Jiang Jian, Gao Yurui, Zhu Weiduo, Liu Yuan, Zhu Chongqin, Francisco Joseph S, Zeng Xiao Cheng
Department of Chemistry, University of Nebraska-Lincoln, Lincoln, Nebraska 68588, United States.
Laboratory of Theoretical and Computational Nanoscience and Technology, Chinese Academy of Sciences, Beijing, 100190, P. R. China.
J Am Chem Soc. 2021 Jun 2;143(21):8177-8183. doi: 10.1021/jacs.1c03243. Epub 2021 May 19.
As with bulk ices, two-dimensional (2D) ices exhibit diverse crystalline structures, and the majority of these 2D structures have been predicted based on classical molecular dynamics (MD) simulations. Here, the spontaneous freezing transition of 2D liquid water within hydrophobic nanoslits is demonstrated for the first time using first-principles MD simulations. Various 2D ices are observed under different lateral pressure and temperature conditions. Notably, the liquid water confined to a 6.0 Å-wide nanoslit can spontaneously freeze into a monolayer ice consisting of an array of zigzag water chains at 2.5 GPa and 250 K. Moreover, within an 8.0 Å-wide nanoslit and at 4.0 GPa and 300 K, a previously unreported bilayer ice forms spontaneously that has a structure resembling that of the double surface layers of bulk ice-VII. Both 2D crystalline ices do not obey the ice rule, suggesting first-principles simulation can access a certain phase space that is not easily approached using classical simulations.

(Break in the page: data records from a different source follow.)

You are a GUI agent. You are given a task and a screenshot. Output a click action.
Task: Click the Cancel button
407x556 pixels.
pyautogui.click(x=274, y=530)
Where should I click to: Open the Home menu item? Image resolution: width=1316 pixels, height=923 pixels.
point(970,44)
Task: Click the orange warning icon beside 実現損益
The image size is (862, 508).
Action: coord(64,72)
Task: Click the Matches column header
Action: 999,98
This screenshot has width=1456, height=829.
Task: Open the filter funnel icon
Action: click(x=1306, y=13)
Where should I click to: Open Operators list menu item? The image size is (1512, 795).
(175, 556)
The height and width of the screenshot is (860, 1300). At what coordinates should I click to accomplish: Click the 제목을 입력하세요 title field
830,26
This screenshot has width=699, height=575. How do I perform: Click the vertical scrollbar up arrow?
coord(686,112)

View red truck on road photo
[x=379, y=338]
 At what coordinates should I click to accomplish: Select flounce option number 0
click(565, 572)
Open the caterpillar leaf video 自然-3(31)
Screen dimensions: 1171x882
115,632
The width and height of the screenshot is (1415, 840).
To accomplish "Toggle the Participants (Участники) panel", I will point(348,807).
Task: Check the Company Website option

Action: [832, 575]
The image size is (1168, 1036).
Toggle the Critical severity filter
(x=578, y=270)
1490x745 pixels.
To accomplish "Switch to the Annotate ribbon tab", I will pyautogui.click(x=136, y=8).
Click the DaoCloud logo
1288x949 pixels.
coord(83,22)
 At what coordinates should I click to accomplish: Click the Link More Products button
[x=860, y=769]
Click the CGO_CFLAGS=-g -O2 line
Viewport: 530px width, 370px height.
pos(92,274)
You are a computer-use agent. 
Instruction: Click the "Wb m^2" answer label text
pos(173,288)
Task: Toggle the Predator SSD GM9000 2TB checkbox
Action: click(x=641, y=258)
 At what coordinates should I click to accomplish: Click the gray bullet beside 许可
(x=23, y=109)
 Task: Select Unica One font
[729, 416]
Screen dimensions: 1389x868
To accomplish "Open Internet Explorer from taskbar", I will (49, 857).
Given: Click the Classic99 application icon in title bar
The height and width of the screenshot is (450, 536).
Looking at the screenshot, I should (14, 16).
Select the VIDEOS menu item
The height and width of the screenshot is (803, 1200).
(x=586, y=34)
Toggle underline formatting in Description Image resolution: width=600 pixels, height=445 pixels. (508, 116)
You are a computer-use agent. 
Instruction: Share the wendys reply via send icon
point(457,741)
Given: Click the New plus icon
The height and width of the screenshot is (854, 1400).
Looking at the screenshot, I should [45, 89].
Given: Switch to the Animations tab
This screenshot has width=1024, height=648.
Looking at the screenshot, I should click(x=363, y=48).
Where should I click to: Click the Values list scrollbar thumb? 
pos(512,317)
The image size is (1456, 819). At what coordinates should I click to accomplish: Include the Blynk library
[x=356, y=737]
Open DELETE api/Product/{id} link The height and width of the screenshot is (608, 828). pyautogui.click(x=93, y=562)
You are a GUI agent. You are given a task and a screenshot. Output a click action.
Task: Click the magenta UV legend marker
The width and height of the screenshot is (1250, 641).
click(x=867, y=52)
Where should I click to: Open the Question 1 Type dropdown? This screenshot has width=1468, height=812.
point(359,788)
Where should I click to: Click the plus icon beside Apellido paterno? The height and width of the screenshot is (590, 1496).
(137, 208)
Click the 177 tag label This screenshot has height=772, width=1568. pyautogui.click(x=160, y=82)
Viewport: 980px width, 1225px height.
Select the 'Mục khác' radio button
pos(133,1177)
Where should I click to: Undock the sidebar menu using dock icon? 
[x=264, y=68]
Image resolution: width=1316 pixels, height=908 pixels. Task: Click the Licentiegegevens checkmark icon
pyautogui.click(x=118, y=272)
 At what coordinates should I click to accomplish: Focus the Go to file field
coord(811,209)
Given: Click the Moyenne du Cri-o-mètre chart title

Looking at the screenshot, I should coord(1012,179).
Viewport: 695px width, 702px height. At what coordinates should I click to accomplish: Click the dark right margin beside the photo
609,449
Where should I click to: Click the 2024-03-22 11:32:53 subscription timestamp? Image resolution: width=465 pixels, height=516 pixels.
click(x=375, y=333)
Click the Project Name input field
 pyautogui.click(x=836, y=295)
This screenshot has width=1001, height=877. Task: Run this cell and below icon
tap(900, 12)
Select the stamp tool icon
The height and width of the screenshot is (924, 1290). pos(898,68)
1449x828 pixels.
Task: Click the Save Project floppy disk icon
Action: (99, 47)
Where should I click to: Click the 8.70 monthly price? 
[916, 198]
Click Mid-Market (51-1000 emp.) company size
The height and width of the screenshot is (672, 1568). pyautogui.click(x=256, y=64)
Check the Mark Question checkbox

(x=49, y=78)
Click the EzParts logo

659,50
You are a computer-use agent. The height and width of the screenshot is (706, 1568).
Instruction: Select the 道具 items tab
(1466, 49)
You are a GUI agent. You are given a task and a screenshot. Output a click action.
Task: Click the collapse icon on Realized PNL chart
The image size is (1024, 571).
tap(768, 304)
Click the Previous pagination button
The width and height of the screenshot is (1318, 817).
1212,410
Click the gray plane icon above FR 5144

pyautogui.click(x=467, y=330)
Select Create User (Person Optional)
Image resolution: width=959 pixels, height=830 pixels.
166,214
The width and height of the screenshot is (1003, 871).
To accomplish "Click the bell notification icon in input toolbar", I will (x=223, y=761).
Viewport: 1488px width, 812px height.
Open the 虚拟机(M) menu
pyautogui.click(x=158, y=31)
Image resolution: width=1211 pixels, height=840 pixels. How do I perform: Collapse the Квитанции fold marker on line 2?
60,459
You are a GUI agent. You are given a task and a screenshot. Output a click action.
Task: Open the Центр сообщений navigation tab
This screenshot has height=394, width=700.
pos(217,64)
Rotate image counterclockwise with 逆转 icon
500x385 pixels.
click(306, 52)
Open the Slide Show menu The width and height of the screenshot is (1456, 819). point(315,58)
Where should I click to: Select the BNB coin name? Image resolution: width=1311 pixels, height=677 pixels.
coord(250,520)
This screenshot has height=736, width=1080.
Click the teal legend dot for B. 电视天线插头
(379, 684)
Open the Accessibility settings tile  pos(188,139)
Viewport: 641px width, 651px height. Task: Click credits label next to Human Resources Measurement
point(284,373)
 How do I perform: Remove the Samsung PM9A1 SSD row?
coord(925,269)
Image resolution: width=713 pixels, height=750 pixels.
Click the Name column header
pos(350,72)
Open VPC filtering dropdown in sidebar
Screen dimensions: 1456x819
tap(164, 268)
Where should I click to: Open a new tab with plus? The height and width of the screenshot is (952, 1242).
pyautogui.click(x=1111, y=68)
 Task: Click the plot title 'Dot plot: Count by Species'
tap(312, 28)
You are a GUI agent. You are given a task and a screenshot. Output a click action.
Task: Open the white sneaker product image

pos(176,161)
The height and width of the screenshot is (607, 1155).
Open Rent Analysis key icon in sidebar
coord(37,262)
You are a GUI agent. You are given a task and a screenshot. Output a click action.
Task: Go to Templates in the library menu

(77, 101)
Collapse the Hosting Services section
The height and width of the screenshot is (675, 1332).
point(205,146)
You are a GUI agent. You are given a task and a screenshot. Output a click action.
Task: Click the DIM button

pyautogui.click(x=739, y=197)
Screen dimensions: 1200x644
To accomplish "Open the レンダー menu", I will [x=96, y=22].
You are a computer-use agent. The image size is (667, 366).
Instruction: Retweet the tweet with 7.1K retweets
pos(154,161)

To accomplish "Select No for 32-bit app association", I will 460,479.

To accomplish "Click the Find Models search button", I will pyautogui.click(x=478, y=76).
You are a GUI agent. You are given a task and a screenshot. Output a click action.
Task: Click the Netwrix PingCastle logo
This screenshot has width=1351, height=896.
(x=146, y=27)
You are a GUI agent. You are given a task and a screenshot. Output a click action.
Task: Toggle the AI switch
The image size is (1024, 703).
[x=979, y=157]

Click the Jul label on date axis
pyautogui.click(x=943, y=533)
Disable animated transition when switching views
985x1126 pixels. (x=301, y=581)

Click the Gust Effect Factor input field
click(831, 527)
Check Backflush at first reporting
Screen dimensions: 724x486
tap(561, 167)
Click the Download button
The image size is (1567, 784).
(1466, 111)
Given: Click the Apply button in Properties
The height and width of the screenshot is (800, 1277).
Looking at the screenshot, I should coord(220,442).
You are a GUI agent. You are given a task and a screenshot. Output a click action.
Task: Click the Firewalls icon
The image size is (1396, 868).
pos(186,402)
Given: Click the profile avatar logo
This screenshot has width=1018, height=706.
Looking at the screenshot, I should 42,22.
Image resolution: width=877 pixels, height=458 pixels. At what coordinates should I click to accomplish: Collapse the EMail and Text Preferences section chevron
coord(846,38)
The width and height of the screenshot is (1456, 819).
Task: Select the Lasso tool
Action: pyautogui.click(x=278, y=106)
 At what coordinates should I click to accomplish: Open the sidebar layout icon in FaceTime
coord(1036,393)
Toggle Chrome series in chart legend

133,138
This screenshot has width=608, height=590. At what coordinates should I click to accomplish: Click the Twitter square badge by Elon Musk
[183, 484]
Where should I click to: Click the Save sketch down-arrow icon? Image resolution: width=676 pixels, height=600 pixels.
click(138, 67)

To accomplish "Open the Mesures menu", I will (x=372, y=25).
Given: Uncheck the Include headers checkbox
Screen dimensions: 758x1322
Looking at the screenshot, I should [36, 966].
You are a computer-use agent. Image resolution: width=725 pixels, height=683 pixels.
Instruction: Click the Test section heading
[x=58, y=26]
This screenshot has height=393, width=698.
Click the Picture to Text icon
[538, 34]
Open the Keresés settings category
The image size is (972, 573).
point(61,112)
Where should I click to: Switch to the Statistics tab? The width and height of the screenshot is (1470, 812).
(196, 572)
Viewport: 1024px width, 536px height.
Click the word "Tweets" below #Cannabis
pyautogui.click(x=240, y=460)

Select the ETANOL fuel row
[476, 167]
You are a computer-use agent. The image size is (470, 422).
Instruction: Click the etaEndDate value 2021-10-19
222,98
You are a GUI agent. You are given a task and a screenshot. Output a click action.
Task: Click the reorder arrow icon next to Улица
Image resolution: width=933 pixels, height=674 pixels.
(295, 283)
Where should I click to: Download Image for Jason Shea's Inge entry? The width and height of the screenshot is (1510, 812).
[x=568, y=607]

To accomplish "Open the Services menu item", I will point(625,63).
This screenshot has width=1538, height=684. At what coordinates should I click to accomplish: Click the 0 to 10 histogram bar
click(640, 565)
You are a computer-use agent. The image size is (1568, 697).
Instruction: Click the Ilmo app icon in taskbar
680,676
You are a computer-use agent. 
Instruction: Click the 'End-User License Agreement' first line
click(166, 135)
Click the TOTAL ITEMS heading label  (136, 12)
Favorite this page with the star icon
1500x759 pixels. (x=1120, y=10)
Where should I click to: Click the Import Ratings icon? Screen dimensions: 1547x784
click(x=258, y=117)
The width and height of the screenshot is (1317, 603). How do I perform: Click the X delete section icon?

与块状冰一样,二维(2D)冰也呈现出多样的晶体结构,并且这些二维结构中的大多数都是基于经典分子动力学(MD)模拟预测出来的。在此,首次利用第一性原理分子动力学模拟证明了疏水纳米狭缝内二维液态水的自发冻结转变。在不同的侧向压力和温度条件下观察到了各种二维冰。值得注意的是,限制在6.0 Å宽的纳米狭缝中的液态水在2.5 GPa和250 K时可自发冻结成由锯齿形水链阵列组成的单层冰。此外,在8.0 Å宽的纳米狭缝内以及4.0 GPa和300 K时,会自发形成一种先前未报道过的双层冰,其结构类似于块状冰-VII的双表面层结构。这两种二维晶体冰均不遵循冰规则,这表明第一性原理模拟能够进入某些经典模拟不易触及的相空间。